The role of proteomics in assessing beta-cell dysfunction and death in type 1 diabetes
Published in Expert Review of Proteomics, 2019
Ernesto S. Nakayasu, Wei-Jun Qian, Carmella Evans-Molina, Raghavendra G. Mirmira, Decio L. Eizirik, Thomas O. Metz
Most clinical trials in T1D have been initiated at the onset of Stage 3 T1D. As the success of this approach has been modest, an alternative is to intervene earlier in the disease process, at a time when greater β-cell mass remains. While the presence of multiple autoantibodies signifies a future risk of developing T1D, the time-frame of disease development is unclear based on the measurement of autoantibody status alone. Furthermore, the determination of these autoantibodies neither allows evaluation of progressive cell death nor of the potential impact of novel therapies to protect them.
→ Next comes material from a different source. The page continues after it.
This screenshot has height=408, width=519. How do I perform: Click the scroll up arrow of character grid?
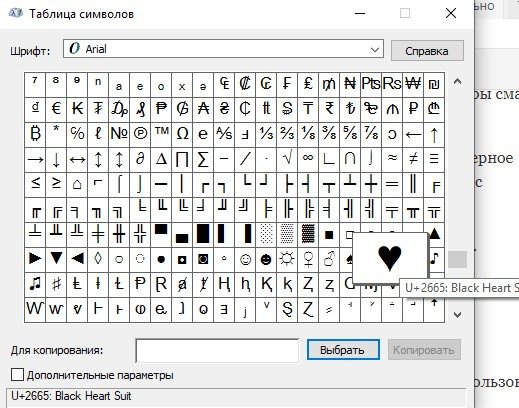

Thus, the idea of developing biomarkers of β-cell stress and death is attractive and offers the potential of both targeting the individuals at highest risk and evaluating the effects of intervention therapies. However, a major challenge is to discriminate the signals emitted from insulitis and the dying β cells, as β cells comprise only 1–2% of the pancreas mass (1–2 g total in humans), from signals emitted by other tissues. Moreover, T1D poses a unique challenge owing to the relative inaccessibility of the target organ for interrogation by imaging or biopsy in living individuals.